Money & Power: How Goldman Sachs Came to Rule the World

Goldman Sachs has been around for 142-years. It has maintained an image of being better than its competitors — smarter, more collegial, more ethical, and far more profitable. Its “14 Principles” starts with “Our clients’ interests always come first.” (Cue laughter; cut to SEC settlement)

William D. Cohan’s Money and Power: How Goldman Sachs Came to Rule the World reveals what utter nonsense that story is. The faux narrative is the result of the most aggressive and sophisticated PR machine in the financial industry. Goldman is a secretive money-making machine, rife with conflict of interests, exerting undue influence over government.

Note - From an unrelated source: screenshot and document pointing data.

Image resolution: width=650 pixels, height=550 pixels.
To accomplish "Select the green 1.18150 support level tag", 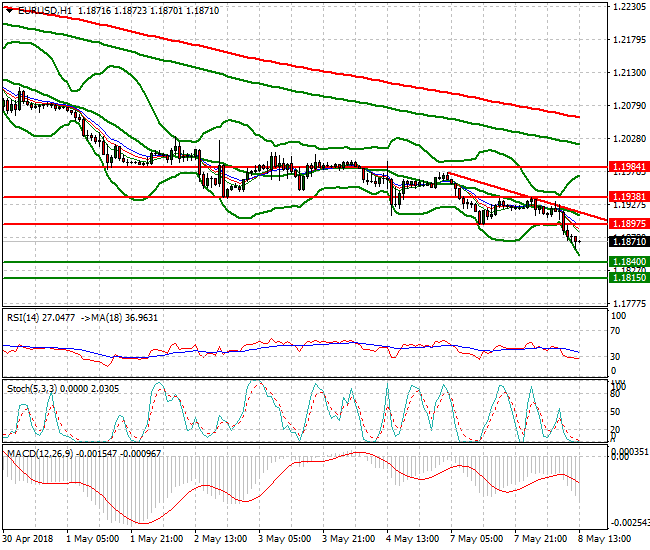I will [x=627, y=278].
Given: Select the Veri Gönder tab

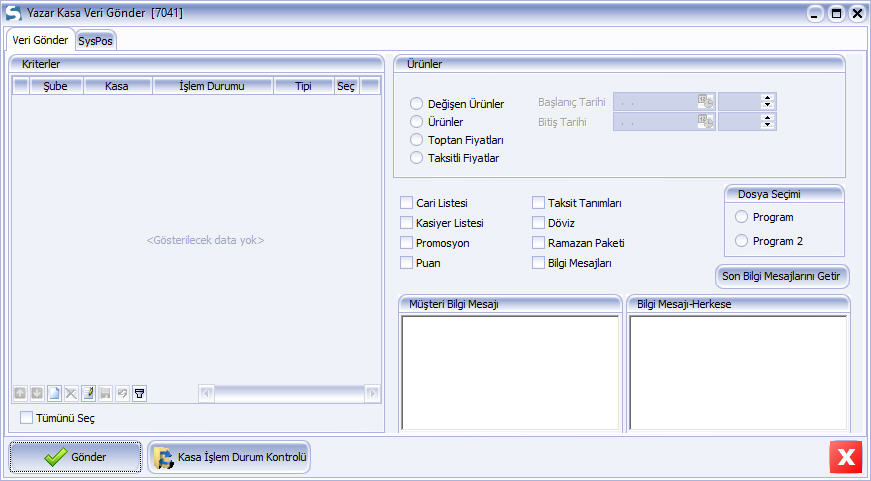Looking at the screenshot, I should [40, 41].
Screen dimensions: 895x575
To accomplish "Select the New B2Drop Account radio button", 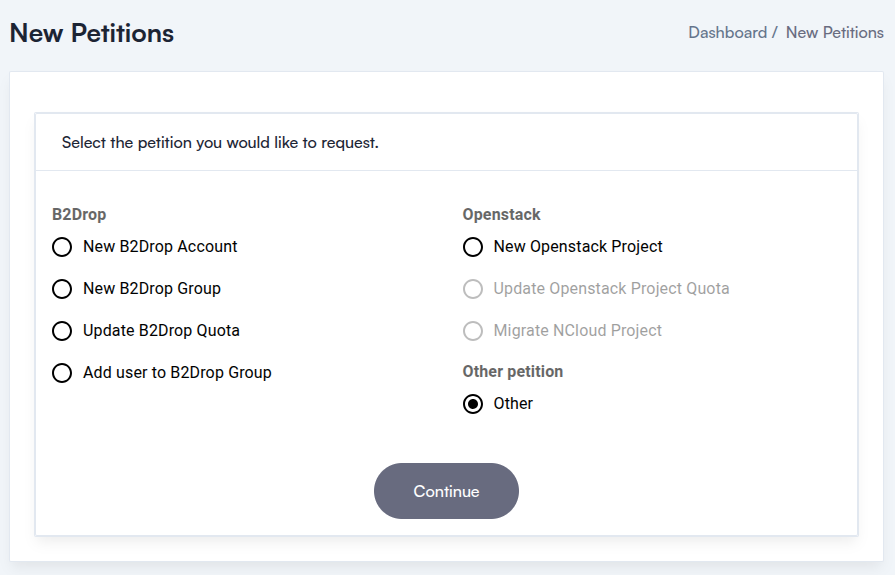I will (62, 247).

When the firm is not busy doing “God’s work,” it is assiduously cultivating people in power. Its been that way since 1913, when Henry Goldman advised the government on how the new Federal Reserve, designed to oversee Wall Street, should be constituted. Sidney Weinberg, who ran the firm for four decades, advised presidents from Roosevelt to Kennedy and was nicknamed “The Politician” for his behind-the-scenes friendships with government officials. Goldman executives ran fundraising efforts for Nixon, Reagan, Clinton and George W. Bush. Famously, and fatefully, two Goldman leaders — Robert Rubin and Henry Paulson — became Secretaries of the Treasury, where their actions both before and during the financial crisis of 2008 became the stuff of controversy and conspiracy theories.


“[A] definitve account of the most profitable and influential investment bank of the modern era….recounts these events capably…..[and explains] Goldman’s cultivation of a reputation for brilliance unique even in the rarefied precincts of Wall Street… readers the information they need to ponder whether investment banking has moved in a constructive direction.”
New York Times Book Review


“Destined to be a runaway bestseller…There’s no shortage of Goldman clients, rivals, and former employees willing to explain how greed and recklessness led Goldman to become too big, too powerful, and even too conflicted to fail. As one Goldman alum puts it, ‘I saw what they did to their customers…They’d steal from them, rape them, anything they could do.’ It worked like a charm…[Cohan] has produced the frankest, most detailed, most human assessment of the bank to date. Cohan portrays a firm that has grown so large and hungry that it’s no longer long-term greedy but short-term vicious. And that’s the wonder — and horror — of Goldman Sachs.”


“A well-researched history and analysis of the world’s most powerful investment bank. Written with the co-operation of the top people at Goldman, Cohan’s book is neither a hatchet-job nor a whitewash – and all the better for that.”
Financial Times


“[Money and Power] offers the best analysis yet of Goldman’s increasingly tangled web of conflicts…The writing is crisp and the research meticulous, drawing on reams of documents made publicly available by congressional committees and the Financial Crisis Inquiry Commission.”
The Economist


“[E]xhaustive, revelatory account of the rise and rise of Goldman Sachs….engrossing….penetrating….Cohan revels in a good bust-up and lingers over anecdotes involving intrigue….All the senior partners still living spoke to him, often very candidly, and only a few from the next ranks seem to have refuse….a vast trove of material”
Financial Times


“A former Lazard Freres & Co. banker and newspaper reporter, Cohan brings the bank’s sometimes ‘schizophrenic’ behavior to vivid life…Drawing on more than 100 interviews with clients, competitors and Goldman leaders including Chief Executive Officer Lloyd C. Blankfein, Cohan evinces an eye for telling images and an ear for deadpan quotations.”


“In MONEY & POWER, journalist and former investment banker William D. Cohan launches a quixotic quest to show that Mr. Blankfein and his peers are money-sucking evil-doers that came to their riches mostly by nefarious means…Mr. Cohan’s complaints against Goldman seem to be that it is ‘ruthless’ in pursuit of profit; doesn’t do enough to protect its instutitional clients from making bad decisions; works too closely with government; too often advises clients on both sides of a deal; and skirts close to the line of ‘insider trading’.”